I would say I don't know why I thought the first thought so quickly, but that would be a lie. I know exactly why. It came straight from the angry, resentful, jealous beast inside of me that I often find hard to control. I love M, I really do. But I have to admit, there are quite a few days that I struggle with hating her. Hating that she has MY child. Hating that SHE gets to be called mama, that she gets to hold him when he cries, and be on the receiving end of his kisses. Hating that she gets to be happy.. And even with all of that, I still adore her. I love how she is out going, funny, loud, and not afraid to say what’s on her mind. She is the entire reason I fell in love with them.

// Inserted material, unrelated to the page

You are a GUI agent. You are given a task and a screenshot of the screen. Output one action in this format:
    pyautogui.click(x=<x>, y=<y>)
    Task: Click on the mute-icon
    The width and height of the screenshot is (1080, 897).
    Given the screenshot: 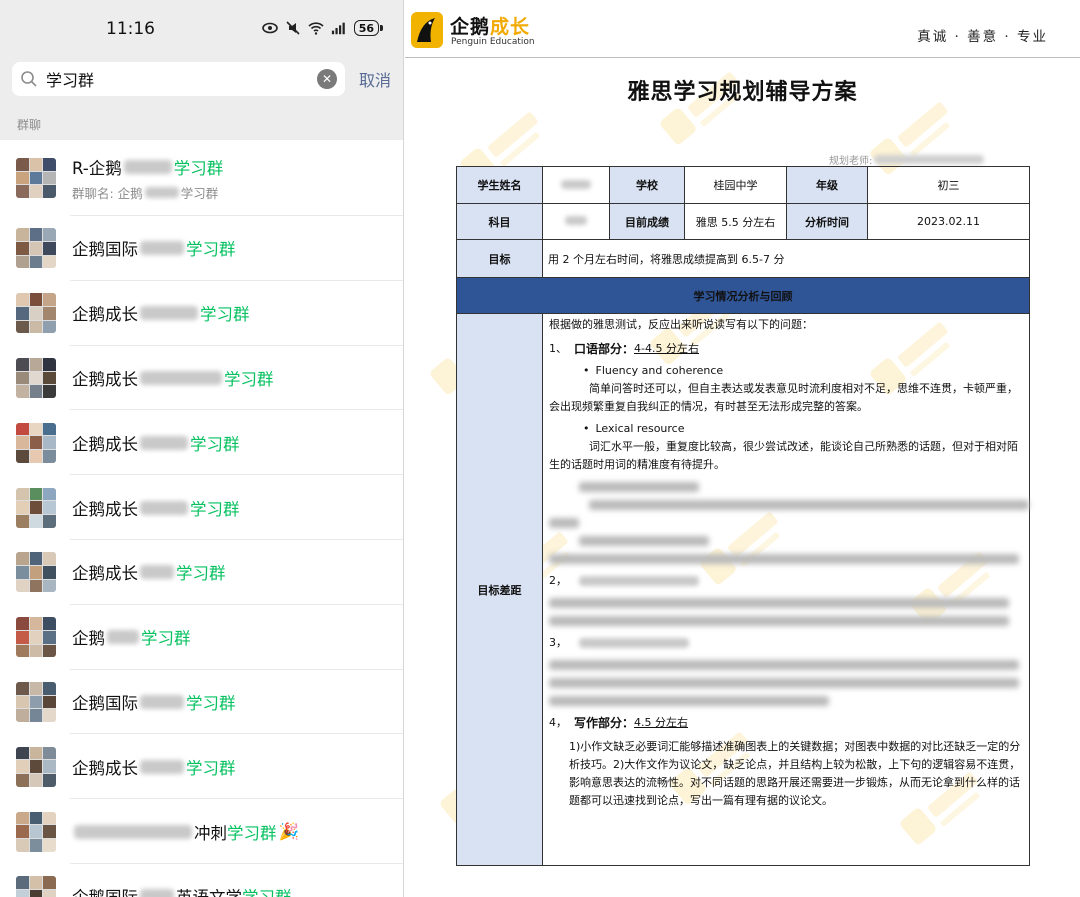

The final factor in my picking them as The Family. She reminded me of myself. Or at least, who I used to be before all of this. I can hardly even recognize myself now. I'm so... jaded. (Just ask R, he would completely agree with me on this... lol)


Any way, all of this makes me wonder... Does M ever struggle with anything? I can't even make a list of possible struggles because I really have no idea what an adoptive parent could struggle with (besides things like bonding, which she has had NO problem with- He is a TOTAL mama’s boy). I wonder how she felt those first few weeks he was home. I wonder if she ever felt like he wasn't hers, like he was a stranger. I would like to ask her, but I suppose I don't yet have the kahunas to do so. Maybe one day?



Speaking of M... She texted me the other day! Robbie likes oatmeal again! He had banned it for some time (not surprised, I hate the stuff), as well as anything he couldn't pick up and put in his mouth on his own (hmm I have NO idea where that stubborn streak comes from...). Bad thing is, he has now banned veggies. This makes me terribly sad. I love veggies :(

Now... Off to brainstorm on first birthday gifts!